# Text zur Analyse
+++++

Anti-Netanyahu-Proteste in Tel Aviv: "An seinen Händen klebt Blut"

Darum geht's:
- Proteste in Tel Aviv fordern die Freilassung von Hamas-Geiseln
- Forderungen nach dem Rücktritt von Ministerpräsident Netanyahu
- Demonstranten werfen ihm vor, für die Tragödie verantwortlich zu sein
Seit dem brutalen Überfall der radikalen Palästinenserorganisation auf ihr Land halten dutzende Israelis in Tel Aviv Mahnwache. Von morgens bis spät abends verteilen sie Flugblätter und sammeln Unterschriften.
Tel Aviv. "Diese Regierung hat auf kolossale Weise versagt, es ist unerträglich", sagt Mona Hanoch, den Tränen nahe. Jeden Tag fährt die 58-Jährige mit dem Fahrrad zum Verteidigungsministerium. Gegenüber des Eingangs haben die Aktivisten ein Zelt aufgestellt, ein zweites weiter oben auf der Allee.
Fotos der Geiseln auf Mauer des Ministeriums
"All diese Menschen müssen nach Hause kommen", sagt Hanoch und zeigt auf die Mauer des Ministeriums, auf der Fotos der meisten der 199 Geiseln kleben, welche die Hamas bei ihrem Angriff am 7. Oktober entführt und in den Gazastreifen verschleppt hat. Zudem wurden auf israelischer Seite 1.400 Menschen getötet.

"Das ist eine kollektive Tragödie, wie wir sie noch nie erlebt haben", sagt Hanoch. Ihre Wut richtet sich gegen Netanyahu. "Ihm habe ich das Leben meiner Kinder anvertraut", erzählt Hanoch, die vor 15 Jahren aus den USA nach Israel zog. Dabei gehe es "Bibi", wie Netanyahu genannt wird, nur um sein Ego. "An seinen Händen klebt Blut."
Demonstranten fordern "Gefangenenaustausch jetzt"
Die Demonstrantin Cindy Cohen sitzt auf einem Plastikstuhl und hält ein Schild in die Höhe. "Gefangenenaustausch jetzt", steht darauf. "Alle Geiseln müssen freikommen, indem sie gegen alle palästinensischen Gefangenen in Israel ausgetauscht werden", fordert die 65-Jährige. "Und Netanyahu muss unbedingt gehen, das hätte er schon längst tun sollen. Er hat sein Land in Stich gelassen."

+++++

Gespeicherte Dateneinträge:
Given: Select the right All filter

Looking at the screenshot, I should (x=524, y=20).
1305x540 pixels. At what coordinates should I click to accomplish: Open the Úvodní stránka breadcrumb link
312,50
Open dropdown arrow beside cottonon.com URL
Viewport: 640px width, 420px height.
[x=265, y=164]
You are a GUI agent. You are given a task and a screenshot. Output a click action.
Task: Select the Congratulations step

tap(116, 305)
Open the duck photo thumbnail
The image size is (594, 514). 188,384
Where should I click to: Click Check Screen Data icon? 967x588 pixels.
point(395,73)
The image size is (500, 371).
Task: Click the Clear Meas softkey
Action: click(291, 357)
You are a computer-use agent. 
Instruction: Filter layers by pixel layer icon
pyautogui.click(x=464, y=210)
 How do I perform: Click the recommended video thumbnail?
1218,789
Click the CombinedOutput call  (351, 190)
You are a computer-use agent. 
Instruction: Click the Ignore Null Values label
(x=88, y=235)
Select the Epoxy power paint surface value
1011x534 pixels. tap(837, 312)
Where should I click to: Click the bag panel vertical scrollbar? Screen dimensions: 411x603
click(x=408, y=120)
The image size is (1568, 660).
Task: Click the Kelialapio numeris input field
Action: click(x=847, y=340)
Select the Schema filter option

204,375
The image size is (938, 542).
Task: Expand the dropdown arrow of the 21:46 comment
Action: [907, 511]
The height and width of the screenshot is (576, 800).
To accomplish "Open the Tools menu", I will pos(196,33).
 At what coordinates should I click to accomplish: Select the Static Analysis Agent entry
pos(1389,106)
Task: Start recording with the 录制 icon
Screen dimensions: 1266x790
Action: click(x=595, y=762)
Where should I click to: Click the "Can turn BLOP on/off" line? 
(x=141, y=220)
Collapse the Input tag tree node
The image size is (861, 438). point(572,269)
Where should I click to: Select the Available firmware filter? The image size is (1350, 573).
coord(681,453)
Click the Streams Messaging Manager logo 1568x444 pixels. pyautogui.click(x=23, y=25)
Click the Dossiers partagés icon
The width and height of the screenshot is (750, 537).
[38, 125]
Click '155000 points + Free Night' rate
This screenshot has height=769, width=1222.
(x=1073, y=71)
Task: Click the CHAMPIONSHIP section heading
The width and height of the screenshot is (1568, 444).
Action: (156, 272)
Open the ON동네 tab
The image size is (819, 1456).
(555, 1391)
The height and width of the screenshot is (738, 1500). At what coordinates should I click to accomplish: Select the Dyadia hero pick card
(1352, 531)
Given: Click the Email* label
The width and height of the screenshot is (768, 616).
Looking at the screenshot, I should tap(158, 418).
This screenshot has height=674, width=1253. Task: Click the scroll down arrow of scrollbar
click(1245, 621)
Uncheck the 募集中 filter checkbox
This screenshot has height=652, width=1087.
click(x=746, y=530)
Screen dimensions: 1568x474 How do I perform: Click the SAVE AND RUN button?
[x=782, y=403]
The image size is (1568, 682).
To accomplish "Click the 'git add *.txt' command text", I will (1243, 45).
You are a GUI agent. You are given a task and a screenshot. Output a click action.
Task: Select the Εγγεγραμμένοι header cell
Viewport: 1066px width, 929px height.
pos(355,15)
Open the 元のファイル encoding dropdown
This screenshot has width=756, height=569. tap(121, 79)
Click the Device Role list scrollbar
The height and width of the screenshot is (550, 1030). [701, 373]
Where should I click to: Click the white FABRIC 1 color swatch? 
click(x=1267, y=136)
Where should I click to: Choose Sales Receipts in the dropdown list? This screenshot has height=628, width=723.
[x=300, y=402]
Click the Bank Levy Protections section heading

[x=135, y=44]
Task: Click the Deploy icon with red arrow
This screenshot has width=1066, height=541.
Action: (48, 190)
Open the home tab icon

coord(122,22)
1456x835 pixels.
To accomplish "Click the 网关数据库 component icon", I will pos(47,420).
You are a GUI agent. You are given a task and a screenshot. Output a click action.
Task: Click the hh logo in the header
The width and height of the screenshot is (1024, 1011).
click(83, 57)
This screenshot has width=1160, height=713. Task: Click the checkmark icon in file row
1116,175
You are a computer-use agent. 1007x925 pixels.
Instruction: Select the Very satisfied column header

+++++

# Aufgaben zum Text
1. Schreiben Sie aus dem Text über die Proteste in Tel Aviv den Abschnitt von „Anti-Netanyahu-Proteste in Tel“ bis „auf der Allee.“ wortgetreu ab.
2. Schreiben Sie den Text über die Proteste in Tel Aviv im Anschluss an seinen letzten Satz weiter.

# Schriftliche Antworten
1.
Anti-Netanyahu-Proteste in Tel Aviv: "An seinen Händen klebt Blut"

Darum geht's:
- Proteste in Tel Aviv fordern die Freilassung von Hamas-Geiseln
- Forderungen nach dem Rücktritt von Ministerpräsident Netanyahu
- Demonstranten werfen ihm vor, für die Tragödie verantwortlich zu sein
Seit dem brutalen Überfall der radikalen Palästinenserorganisation auf ihr Land halten dutzende Israelis in Tel Aviv Mahnwache. Von morgens bis spät abends verteilen sie Flugblätter und sammeln Unterschriften.
Tel Aviv. "Diese Regierung hat auf kolossale Weise versagt, es ist unerträglich", sagt Mona Hanoch, den Tränen nahe. Jeden Tag fährt die 58-Jährige mit dem Fahrrad zum Verteidigungsministerium. Gegenüber des Eingangs haben die Aktivisten ein Zelt aufgestellt, ein zweites weiter oben auf der Allee.

2.
Auf der Allee, auf der die Mahnwache stattfindet, hatten vor dem Hamas-Angriff seit Jänner jeden Samstagabend Zehntausende gegen die umstrittene Justizreform der Regierung Netanyahu protestiert. Yaïr Dickmann war bei allen 39 Demonstrationen dabei. Seine Schwiegertochter sei bei dem Angriff der Hamas getötet worden, erzählt der 63-Jährige. Seine Tochter und seine Partnerin seien seither vermisst.

"Unser Land wurde gekidnappt"
"Das ist der Grund, warum ich hier bin", sagt Dickmann. "Ich kann es nicht hinnehmen, dass ein Mann, gegen den drei Korruptionsprozesse laufen, die Staatsgeschäfte führt. Unser Land wurde von einer illegitimen Regierung gekidnappt. Ich werde nicht ruhen, bis Netanyahu weg ist."
Ein junger Mann schwenkt eine israelische Flagge, Autofahrer hupen anerkennend. "Sobald dieser Krieg zu Ende ist, werden wir auf die Straße gehen und Bibis Abgang fordern", sagt der 31-jährige Nati. "Man hat uns unsere Kinder genommen und er ist dafür verantwortlich."
Auch religiöse Juden protestieren
Auch religiöse Juden haben einen Proteststand aufgebaut. Er hasse Netanyahu, schreit Yossef Prisman, ein 29-Jähriger mit schwarzer Kippa auf dem Kopf. Die Passanten sind verwundert, denn die Orthodoxen sind Teil der rechtsreligiösen Koalition. "Netanyahu muss zurücktreten. Aber zuerst will ich, dass wir der Hamas den Garaus machen. Das ist es, was wir tun müssen", ruft er.
In der Nähe wedelt ein Mann mit einem Schild. "Die Verbrecher der Katastrophe von 2023 müssen vor Gericht", steht darauf. Eine Fotomontage zeigt Netanyahu und seine radikalsten Minister hinter Gittern.